[Under construction — please excuse the mess]
What is analytics?
First, let’s get the naming problem out of the way.
What’s is the difference between big data, analytics, business intelligence, advanced analytics, predictive analytics, enterprise information systems, decision support systems, data science, etc?
The answer is that there are lots of passionate opinions, but no consensus, and so it’s not a useful distinction.
Over the years industry analysts, experts, vendors, and practitioners have created many ever-changing definitions of these terms and how they relate to each other. But there’s so much disagreement that the terms are not practical for effective communication.
The key is that they all have a common goal—to help turn data and information into better business operations. Rather than dig into arcane terminology differences, executives should instead focus on the big picture: the business needs of a particular project, and choosing the technology that fits best.
But isn’t clarity important? Yes, but unfortunately there’s none to be found in these terms. After a while, any term associated with analytics starts sounding dated, and so people in the industry tend to come up with a new one.
Concentrate on the actual problem at hand
Instead of offering yet another definition of the terms above, this book uses the term analytics as a high-level synonym for all of them.
Why? Because business people typically use them all interchangeably to refer to what they need: better access to better data in order to run the business.
Instead of spending time on industry jargon, executives who care about analytics success should focus everybody on two things: the business goals of the project; and the specific technology to be used.
The business goals for analytics tend to be timeless: greater efficiencies, new opportunities, greater profits and market share. Business people have always wanted to be able to understand what has happened in the past, what is happening now, and what will happen in the future..
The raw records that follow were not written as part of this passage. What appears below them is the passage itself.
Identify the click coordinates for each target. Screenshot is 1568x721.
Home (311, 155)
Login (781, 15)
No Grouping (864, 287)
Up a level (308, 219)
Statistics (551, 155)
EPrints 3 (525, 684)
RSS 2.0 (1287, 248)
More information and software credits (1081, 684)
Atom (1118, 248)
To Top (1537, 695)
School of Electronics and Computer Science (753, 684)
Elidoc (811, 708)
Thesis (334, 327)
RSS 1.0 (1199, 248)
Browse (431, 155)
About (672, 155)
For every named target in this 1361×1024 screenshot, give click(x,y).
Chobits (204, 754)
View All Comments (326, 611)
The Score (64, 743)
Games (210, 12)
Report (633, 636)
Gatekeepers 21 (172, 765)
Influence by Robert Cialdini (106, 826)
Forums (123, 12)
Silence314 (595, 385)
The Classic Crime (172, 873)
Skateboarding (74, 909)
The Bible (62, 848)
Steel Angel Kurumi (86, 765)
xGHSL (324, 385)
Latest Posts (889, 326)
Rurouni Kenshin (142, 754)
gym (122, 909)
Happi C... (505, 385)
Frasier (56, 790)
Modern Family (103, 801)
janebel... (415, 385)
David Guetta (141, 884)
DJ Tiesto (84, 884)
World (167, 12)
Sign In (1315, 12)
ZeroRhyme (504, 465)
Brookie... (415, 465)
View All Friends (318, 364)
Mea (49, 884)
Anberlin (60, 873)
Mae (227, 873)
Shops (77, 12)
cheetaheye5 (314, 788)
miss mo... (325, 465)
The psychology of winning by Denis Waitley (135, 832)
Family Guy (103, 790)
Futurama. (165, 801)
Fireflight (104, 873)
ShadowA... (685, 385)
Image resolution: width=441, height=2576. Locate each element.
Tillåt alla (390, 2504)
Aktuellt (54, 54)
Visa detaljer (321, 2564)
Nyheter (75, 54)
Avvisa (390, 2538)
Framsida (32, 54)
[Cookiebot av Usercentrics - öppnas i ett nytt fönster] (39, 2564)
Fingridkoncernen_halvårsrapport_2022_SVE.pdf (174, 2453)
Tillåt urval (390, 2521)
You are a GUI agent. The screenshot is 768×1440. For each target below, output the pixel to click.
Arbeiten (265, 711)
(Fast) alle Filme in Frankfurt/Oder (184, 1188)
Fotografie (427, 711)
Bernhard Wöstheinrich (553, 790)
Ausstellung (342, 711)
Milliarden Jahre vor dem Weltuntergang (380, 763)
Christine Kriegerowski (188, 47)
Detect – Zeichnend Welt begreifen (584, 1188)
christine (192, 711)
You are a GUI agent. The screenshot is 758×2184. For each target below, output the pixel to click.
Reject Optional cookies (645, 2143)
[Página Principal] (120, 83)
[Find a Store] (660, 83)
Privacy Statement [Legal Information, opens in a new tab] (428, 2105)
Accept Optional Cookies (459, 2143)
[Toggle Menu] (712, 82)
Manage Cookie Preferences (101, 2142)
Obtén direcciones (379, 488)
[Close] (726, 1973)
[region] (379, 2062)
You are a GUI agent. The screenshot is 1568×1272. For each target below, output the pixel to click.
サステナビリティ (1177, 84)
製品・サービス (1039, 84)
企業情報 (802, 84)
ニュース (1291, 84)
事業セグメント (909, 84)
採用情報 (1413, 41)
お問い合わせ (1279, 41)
The technology that’s available, however, is constantly changing and improving. New industry terms are created for these new technologies to help explain why they are different from what came before. And because analytics has been around a long time, this has generated a lot of overlapping terms.
But all these technologies are essentially just different tools, just like spanners, wrenches, and hammers are all useful tools for building a home.
The problem is that many people confuse the technologies available with the business problems to be solved, and end up trying to make home improvements by talking about “hammer problems” or “spanner problems”.
This is a recipe for trouble, because it naturally leads to a focus on the tools rather than the business issue at hand.
Executive leaders have to clearly separate the business goals of any project from the technologies that may be needed to meet those goals.